======== Page extract

Insufficient physical RAM is one of the possible causes for excessive paging, as the page file is constantly needed to compensate for the limited memory. To confirm this, the Memory: Available Bytes counter should be checked. An insufficiently sized page file can also cause a high amount of pages per second [2].

A high paging count can also be caused by a memory leak. Memory leak is a situation where an application, after using a part of memory allocated to it, fails to release this part of the memory for further use, keeping this unused part reserved for itself. This will lead to a continuously rising memory allocation for the application in question, which causes paging activity even if the amount of physical RAM is not an issue. [2.]

According to Clint Huffman in the Microsoft TechNet blog, a high page file count can also be caused by applications using memory mapped files [18]. However, my research was unable to indicate that the Oracle database software would utilize this approach in an excessive manner, so I would consider it an unlikely source of a high paging count on a dedicated database server.

(25)

Suggestions for a pages per second limit that should be considered indicative of a problem vary considerably depending on the source. The Performance Monitor application help suggests a threshold as low as 20 pages per second [2], but I would speculate that this information is outdated. CC Hameed suggests in the blog of EPS Windows Server Performance Team values between 40-300 pages per second, depending on the speed of the page file hard drive [2]. Steven Choy suggests a limit of 1000 pages per second in the Microsoft TechNet Magazine to indicate a memory leak [11]. The same limit is suggested by Microsoft in their Exchange Server support blog [19]. As with almost all counters, this limit is dependent on the quality of the server hardware. Because of this, it is recommendable to consider only values exceeding 1000 pages per second as indicative of possible memory problems.

5.2.4 Page File Usage Percentage

The Page File: % Usage counter shows the usage percentage of the selected page file.

If the system has several page files, a separate counter can be created for each of them.

This counter can be used to determine very easily if the page file is indeed too small in a situation where other performance counters would suggest this as a possible root cause.

The Performance Monitor documentation suggests an alert limit for this counter to be set at 70% [2]. The same view is shared by Guy Thomas in his e-book Performance Monitor for Windows [10].

5.3 Performance Counters Related to Hard Disk Performance

5.3.1 Physical Disk Idle Time Percentage

The PhysicalDisk: % Idle Time counter shows the amount of time in percentage the physical disk in question is spending idle. A physical disk having no time is working on something all the time and quite possibly is taxed beyond its capacity.

(26)

I would recommend using this counter as the first indicator of a possible hard disk problem in a case where there is only one spindle behind the physical disk unit. I have been unable to find reliable information concerning this performance counter’s reliability in situations where there are several spindles. In these situations I would recommend looking at disk response times, presented by performance counters PhysicalDisk: Avg. Disk Sec/Write and PhysicalDisk: Avg. Disk Sec/Read.

In the Microsoft TechNet Magazine Steven Choy suggests that a counter value below 20% would indicate a saturated hard drive [11] and should be considered indicative of a problem. However, as the purpose of this work is to give suggestions for resource instensive database operations, I would consider anything above zero as acceptable, especially if other performance counters do not show alarming values.

================
======== Dataset content

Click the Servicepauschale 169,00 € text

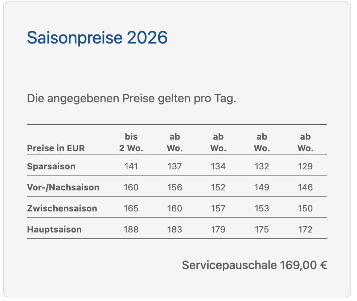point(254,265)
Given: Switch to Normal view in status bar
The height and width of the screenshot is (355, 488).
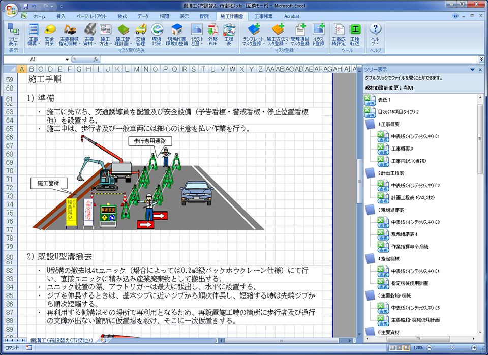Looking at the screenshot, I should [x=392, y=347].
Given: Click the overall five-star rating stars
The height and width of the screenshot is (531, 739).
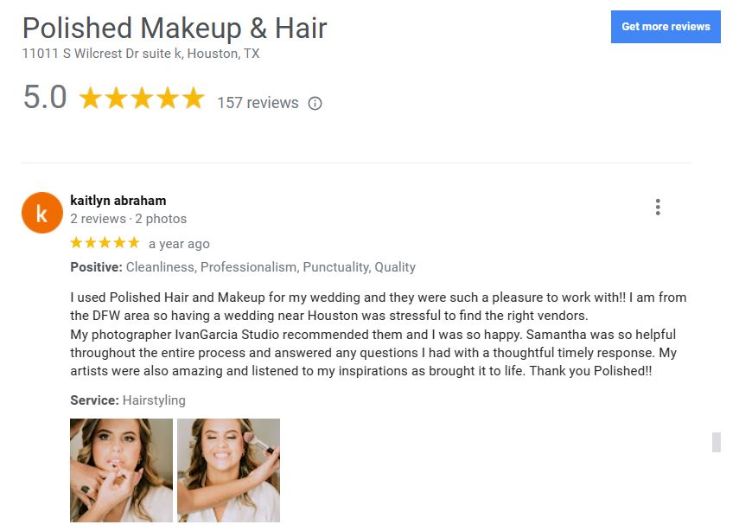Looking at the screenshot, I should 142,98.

================
======== Dataset content

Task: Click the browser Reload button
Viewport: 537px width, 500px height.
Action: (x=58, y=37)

================

◆ **Set of tasks**
• a. Return the passage of the performance counters text starting with "5.3.1 Physical Disk" and going on through "beyond its capacity.".
• b. Please explain why the performance counters text recommends treating only values above 1000 pages per second as a sign of possible memory problems, in one to three sentences.
• c. Write what comes next in the performance counters text, picking up after its final sentence.
The items play no part in what you are asked to do.

◆ **Responses for each task**
• a.
5.3.1 Physical Disk Idle Time Percentage

The PhysicalDisk: % Idle Time counter shows the amount of time in percentage the physical disk in question is spending idle. A physical disk having no time is working on something all the time and quite possibly is taxed beyond its capacity.

• b. As with almost all counters, the pages per second limit depends on the quality of the server hardware. For that reason, the text considers only values exceeding 1000 pages per second to indicate possible memory problems.

• c.
5.3.2 Logical Disk Free Space Percentage

The Logical Disk: % Free Space counter indicates the percentage of free space on the partition being monitored. A very low amount of this on any partition in use is an obvious problem, as it would prevent further saving of data by processes utilizing it, even if the physical disk in question would have the required space available.

Other than for obvious reasons for monitoring partition space, this counter is essential for keeping an eye on the operating system partition. It is recommended that the counter value for this partition is not allowed to fall below 15%. [11]

5.3.3 Physical Disk Average Queue Length

The PhysicalDisk: Avg. Disk Queue Length performance counter shows the estimate of requests on the physical disk that are either in service or waiting for service [20]. A suggested alert limit for this value would be a queue length of 2 per physical disc spindle [11;20]. It is also noted that this value should be continuous, meaning an alarming value in a single interval should not be considered indicative of a problem.

[20.]

(27)

5.3.4 Physical Disk Response Times

The PhysicalDisk: Avg. Disk Sec/Write and PhysicalDisk: Avg. Disk Sec/Read counters measure the response times of a physical hard disk unit in write and read operations, respectively. The value shown is the amount of seconds it takes to perform a write or read operation.

Unlike other hard disk performance counters, the threshold values of this counter are not dependent on the amount of spindles behind the physical disk unit. A slow response time indicates that the spindles trying to process an operation are too busy to respond immediately. [21.] Thus I would recommend giving a high priority to this counter, especially in situations where the amount of spindles behind the physical disk units is unknown, for example when using a virtual server.

Response times naturally differ depending on the hard disk model in use. Being aware of the expected response times of the model in question can help interpreting the values of this counter. Generally most modern hard disks can be expected to have response times below 10 ms and values consistently going much above this should be considered indicative of a problem [11;21].

(28)

6 Testing the Performance Monitor

Tests were run on a company test server, in a database domain dedicated to performance testing.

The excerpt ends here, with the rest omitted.